(Selection):
:::

APPLICATION TO FACTS

 

            Don Vita moves to dismiss this action on grounds of forum non conveniens.  Don Vita does not request a stay of the action.  Don Vita argues Mexico is the proper forum for this personal injury action, because that is the location of the property where Plaintiff fell.  Don Vita also points out that, pursuant to its settlement agreement with co-Defendant Dessrolladora La Ribera, S. de R.L. de C.V. (“DLR”) regarding a separate dispute involving the property, Mexico is the chosen forum. 

 

            I.  California is presumptively a convenient forum based on Don Vita’s residence

 

            Where plaintiff is a California resident for purposes of forum non conveniens, there is a strong presumption in favor of plaintiff’s choice of forum.  (Stangvik, supra, 54 Cal.3d at 754 (noting that factors underlying “strong presumption” test apply only to residents of forum state); NFL, supra, 216 Cal.App.4th at 917).  “Defendant’s residence is also a factor to be considered in the balance of convenience.  If a corporation is a defendant, the state of its incorporation and the place where its principal place of business is located is presumptively a convenient forum.”  (Stangvik, supra, 54 Cal.3d at 755.)  However, the presumption is rebuttable and may be overcome based on the private and public interest factors, which includes an analysis of the convenience of the parties and public policy considerations.  (Id. at 755-756.)

:::

(Data section):
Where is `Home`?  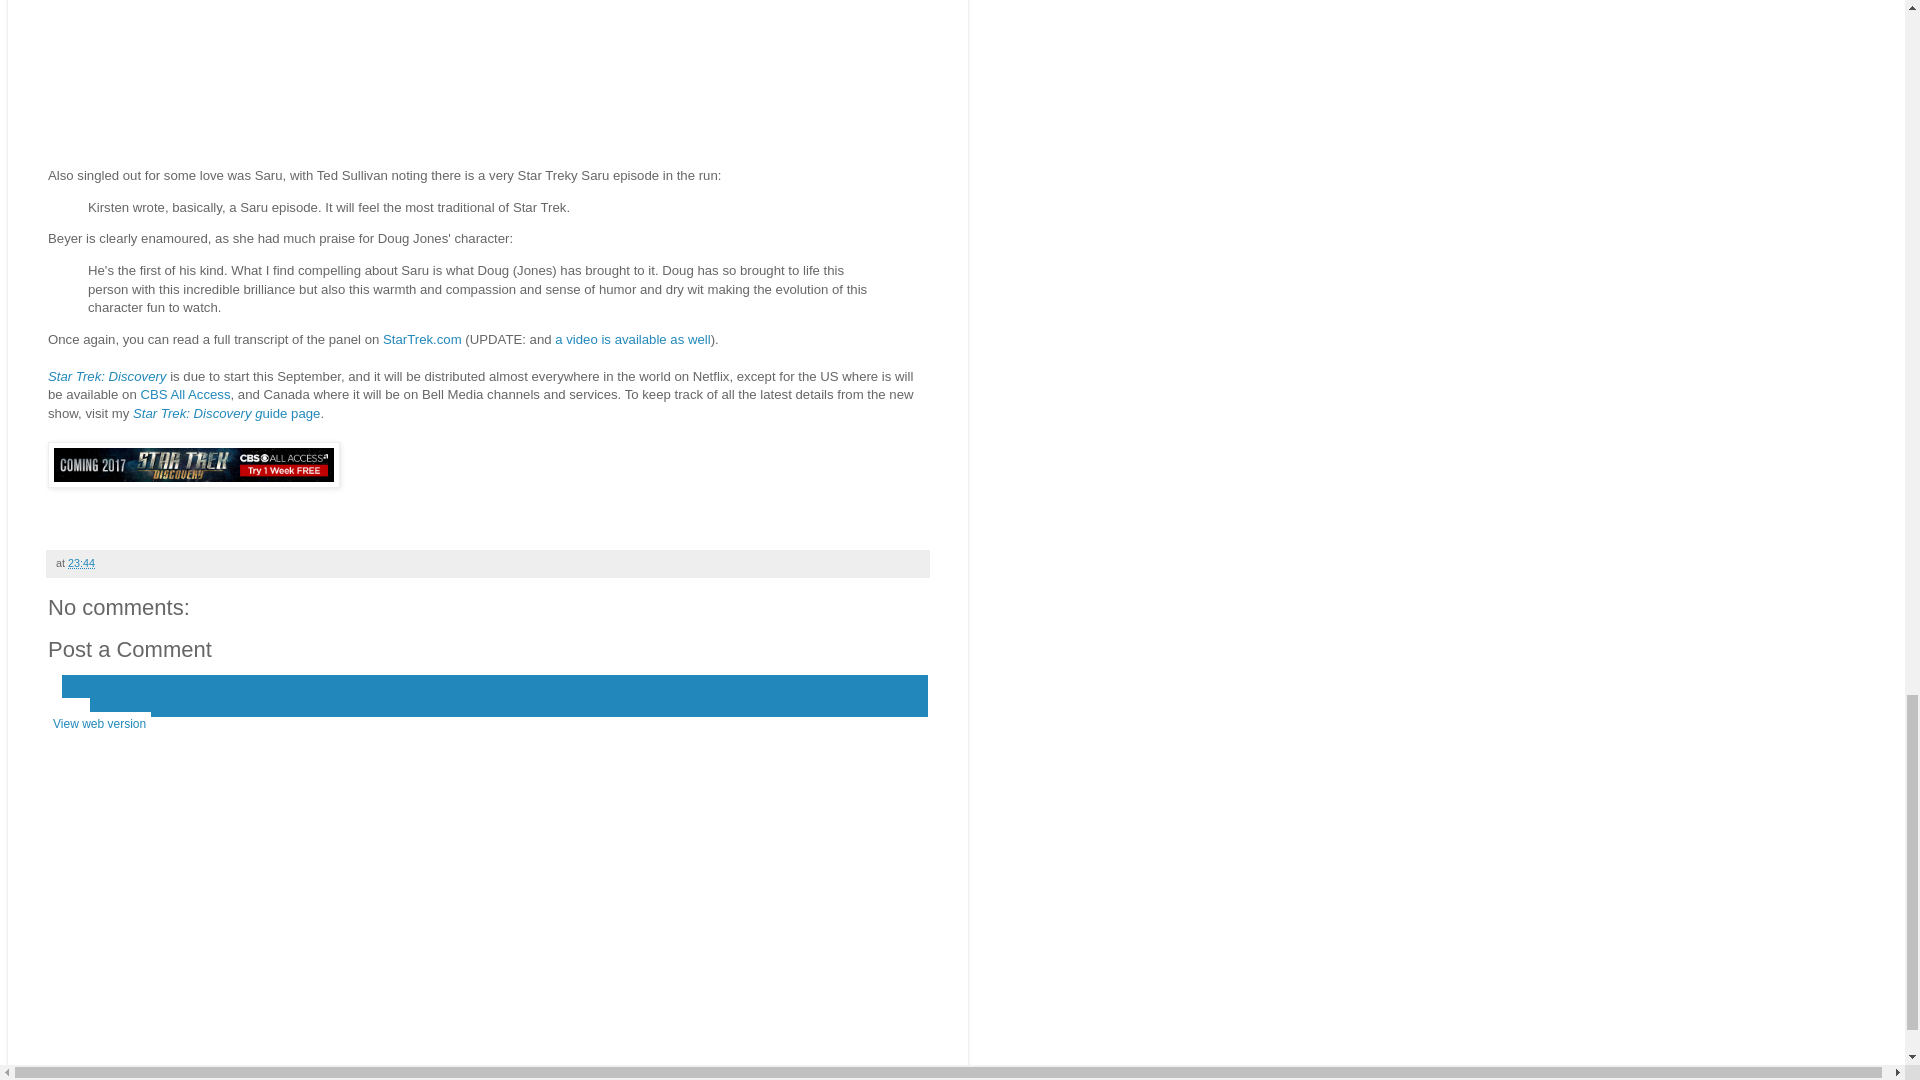 Home is located at coordinates (69, 710). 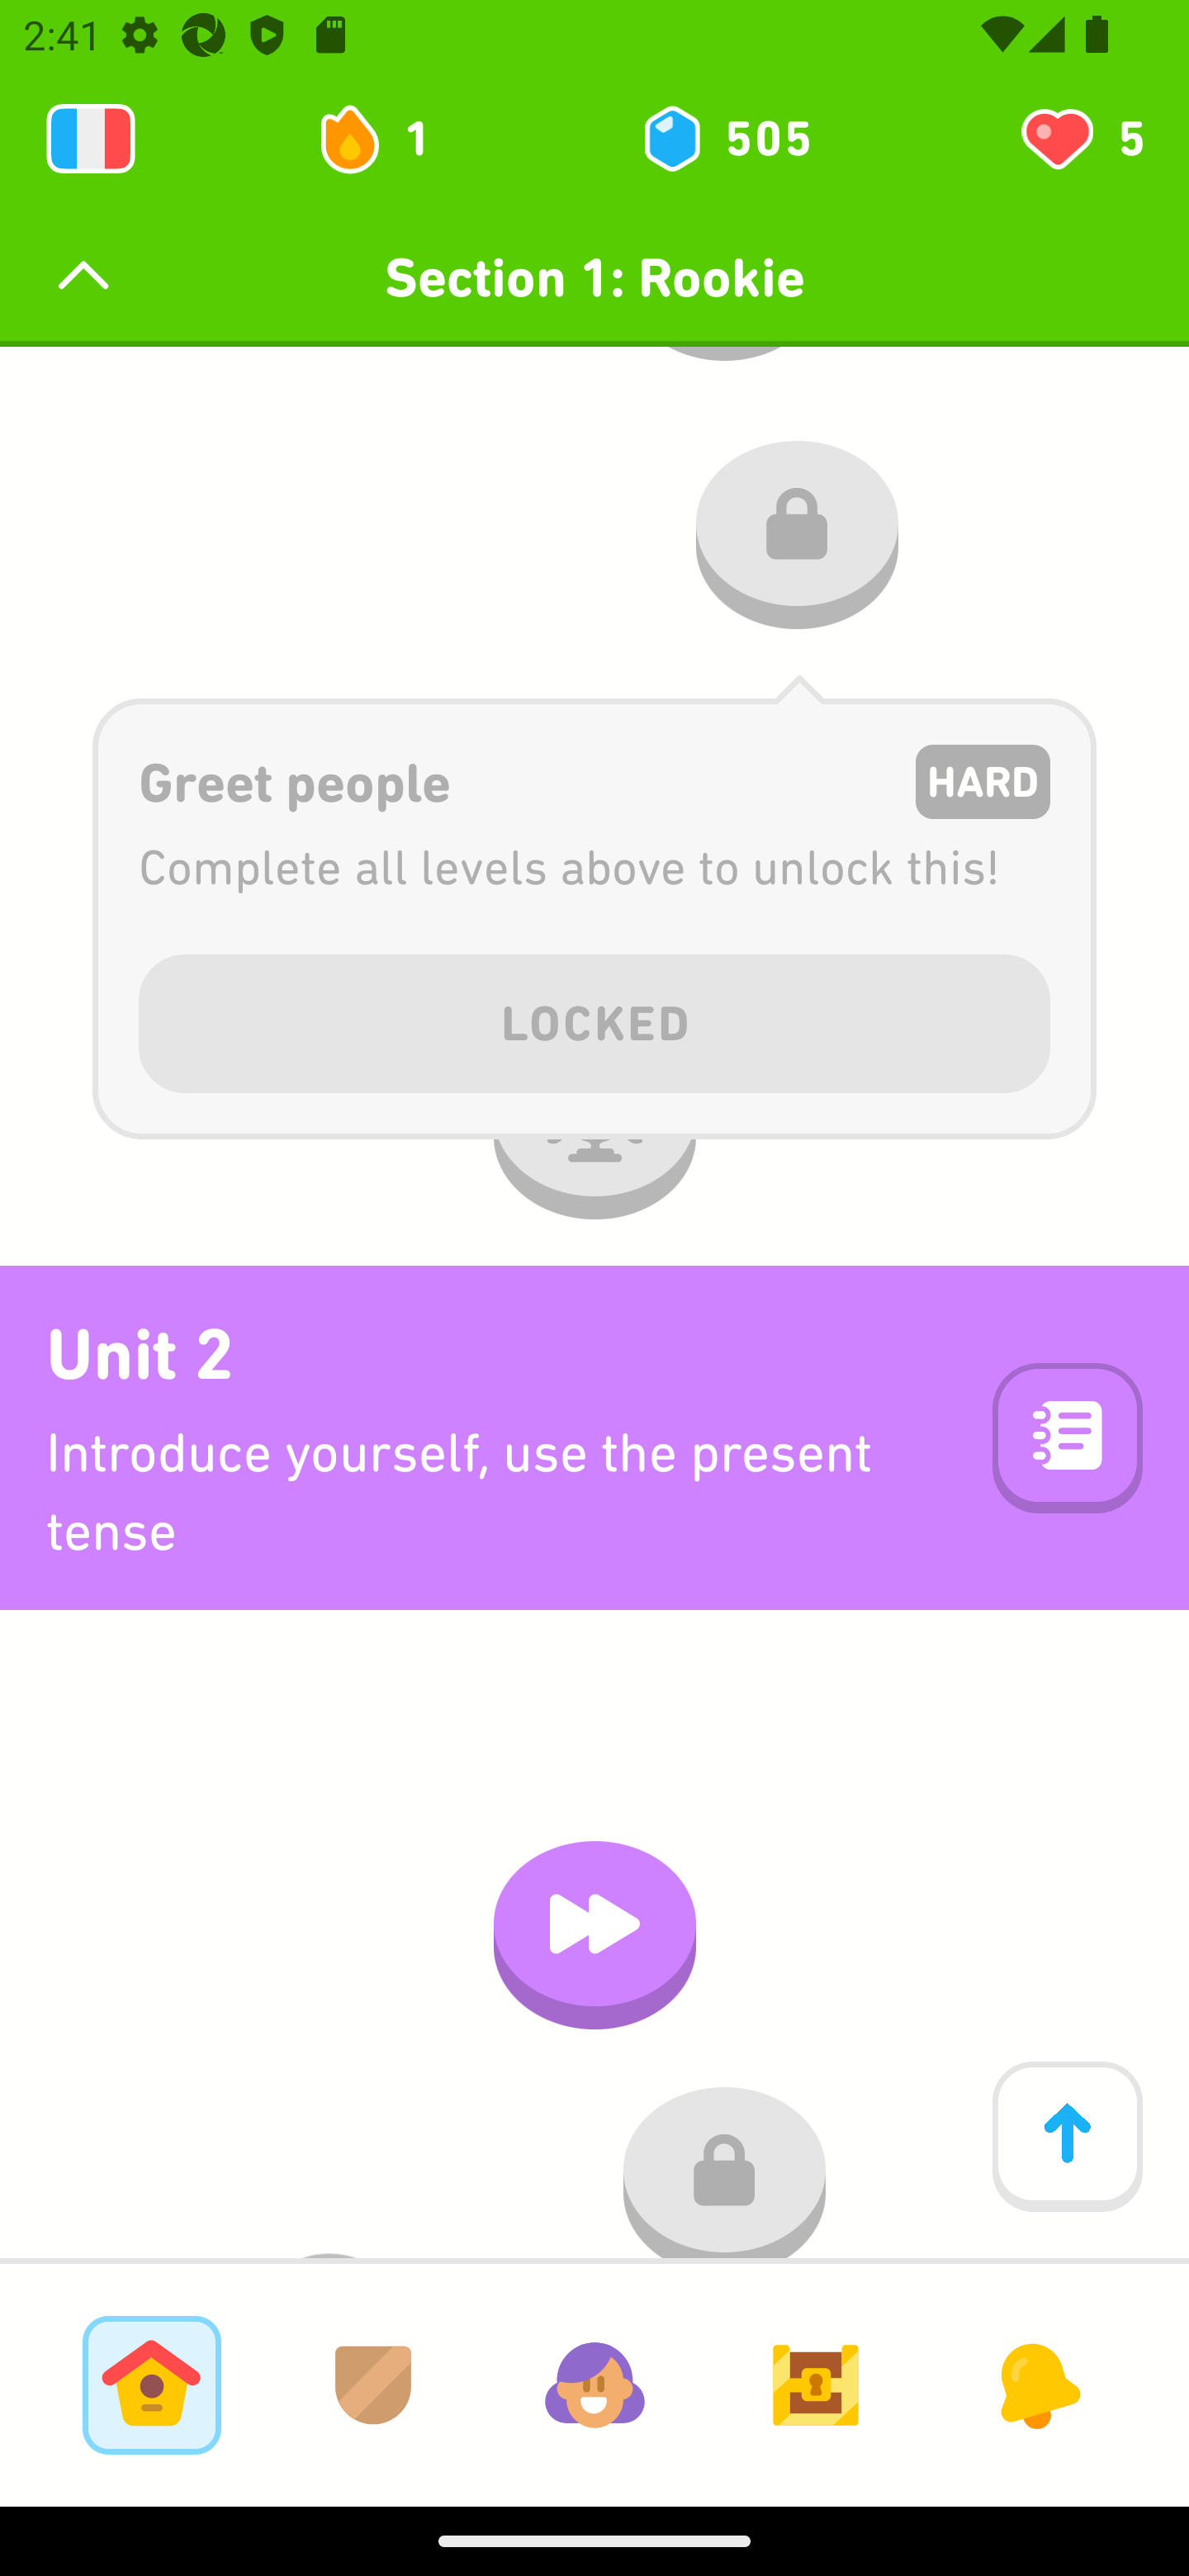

:::

(Complete the following):
**a.** In the forum non conveniens passage, which country does Don Vita argue is the proper forum for the personal injury action?
**b.** Reproduce everything in the forum non conveniens passage from "Where plaintiff is" down to "(Id. at 755-756.)".

(Solutions to each task):
**a.** Mexico

**b.**
Where plaintiff is a California resident for purposes of forum non conveniens, there is a strong presumption in favor of plaintiff’s choice of forum.  (Stangvik, supra, 54 Cal.3d at 754 (noting that factors underlying “strong presumption” test apply only to residents of forum state); NFL, supra, 216 Cal.App.4th at 917).  “Defendant’s residence is also a factor to be considered in the balance of convenience.  If a corporation is a defendant, the state of its incorporation and the place where its principal place of business is located is presumptively a convenient forum.”  (Stangvik, supra, 54 Cal.3d at 755.)  However, the presumption is rebuttable and may be overcome based on the private and public interest factors, which includes an analysis of the convenience of the parties and public policy considerations.  (Id. at 755-756.)